WHAT YOU HAVE TO DO: Reproduce exactly the lines below, starting at the line that contains "The height and" and ending with the last line of the records, both included; leave out any pictures.

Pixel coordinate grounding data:
***

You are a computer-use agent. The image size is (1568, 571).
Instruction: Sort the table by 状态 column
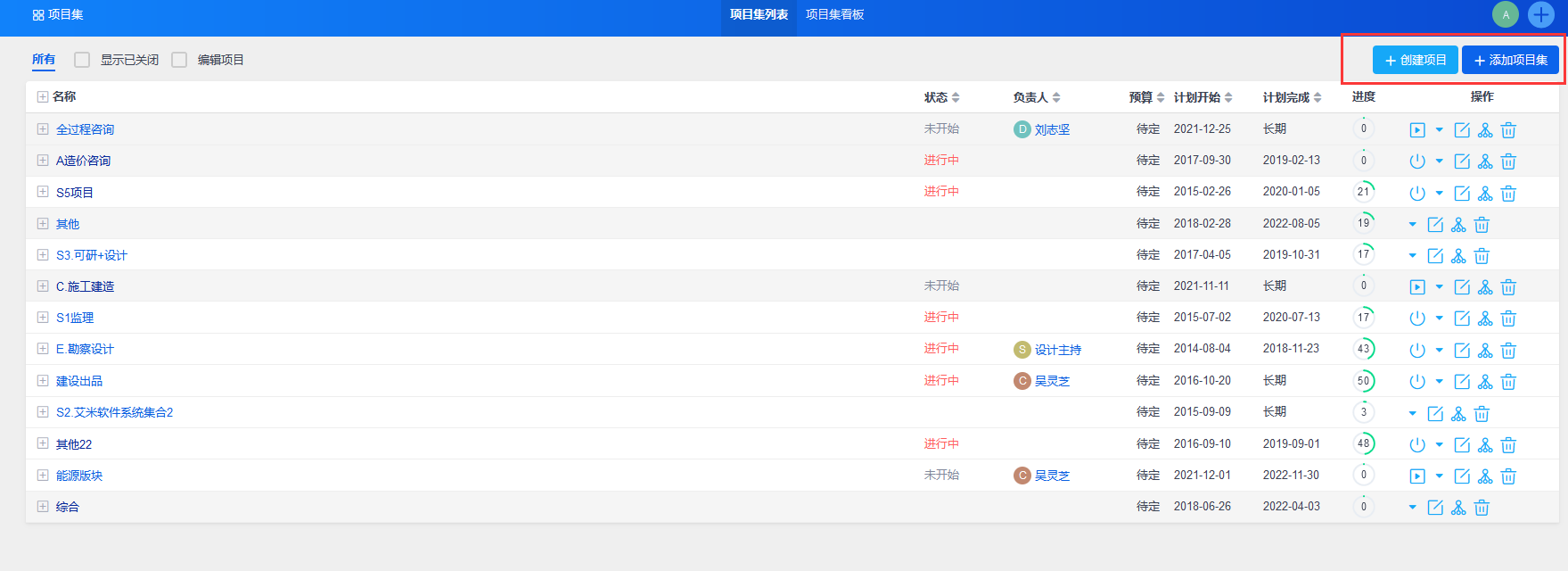[941, 97]
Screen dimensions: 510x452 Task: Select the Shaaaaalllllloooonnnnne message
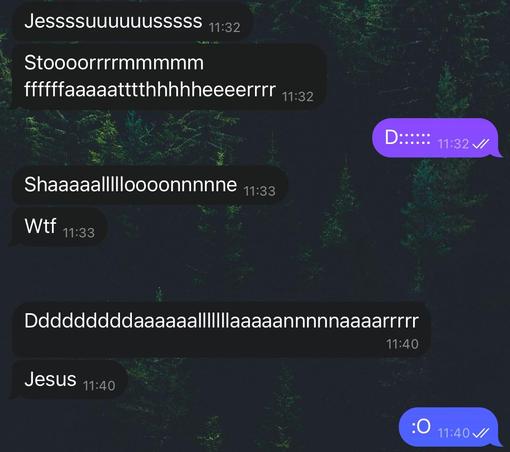pos(150,185)
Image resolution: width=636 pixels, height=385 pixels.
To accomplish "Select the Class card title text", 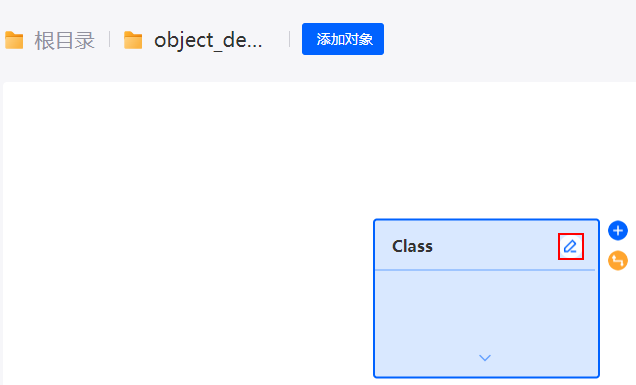I will tap(412, 246).
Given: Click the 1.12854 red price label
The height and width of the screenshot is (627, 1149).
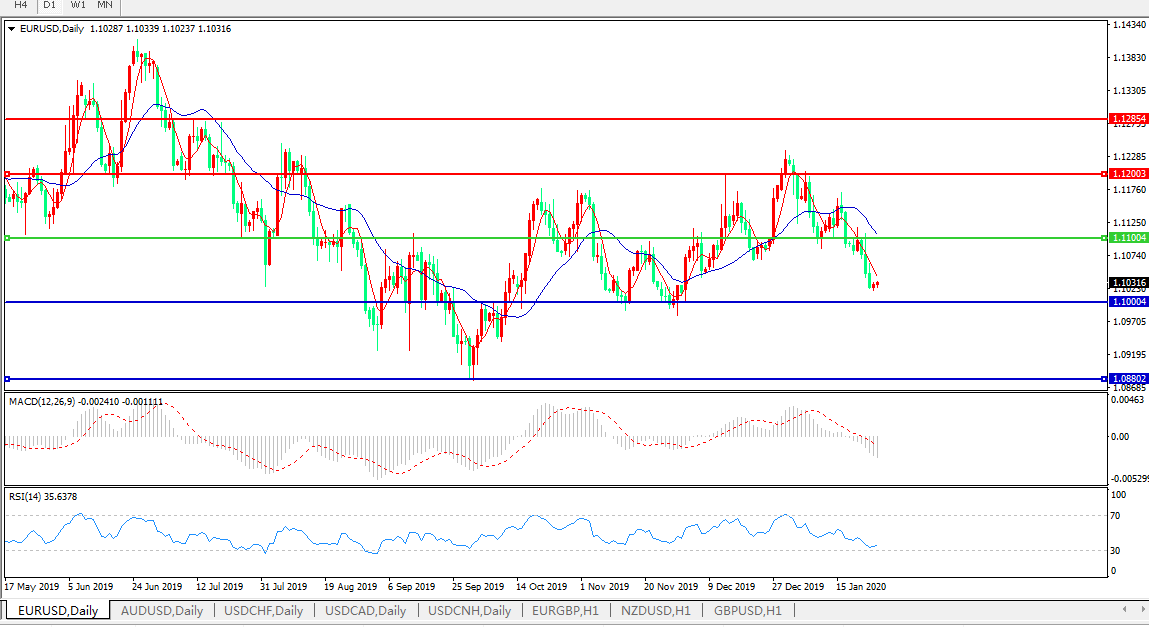Looking at the screenshot, I should pos(1129,119).
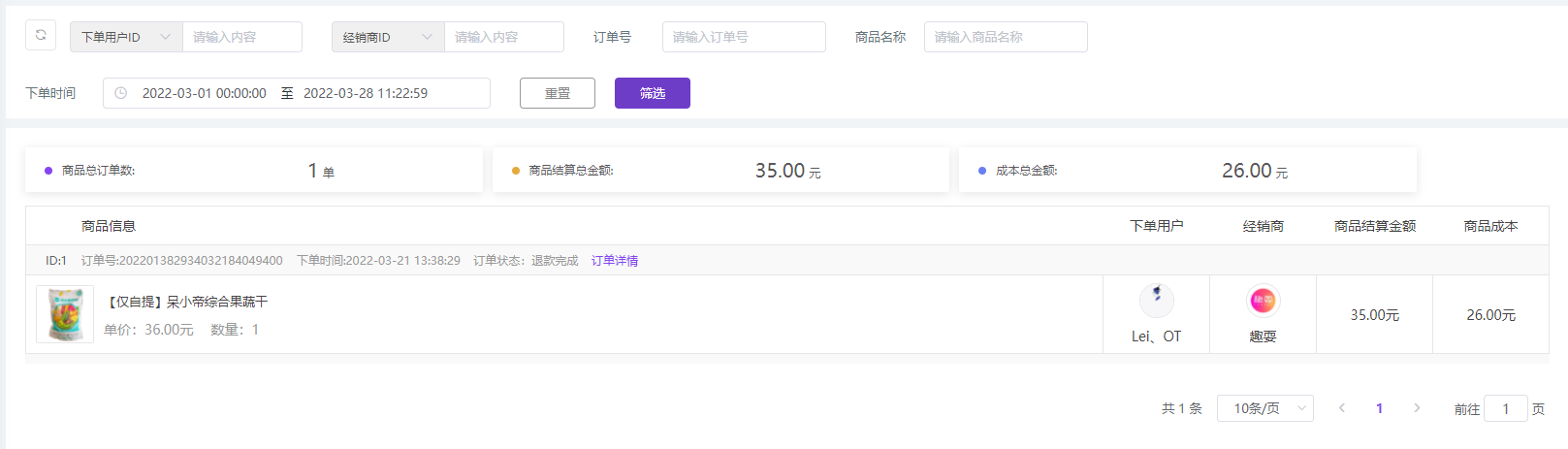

***

RESPONSE TO THE EXERCISE:
The height and width of the screenshot is (627, 1149).
Looking at the screenshot, I should pos(1129,119).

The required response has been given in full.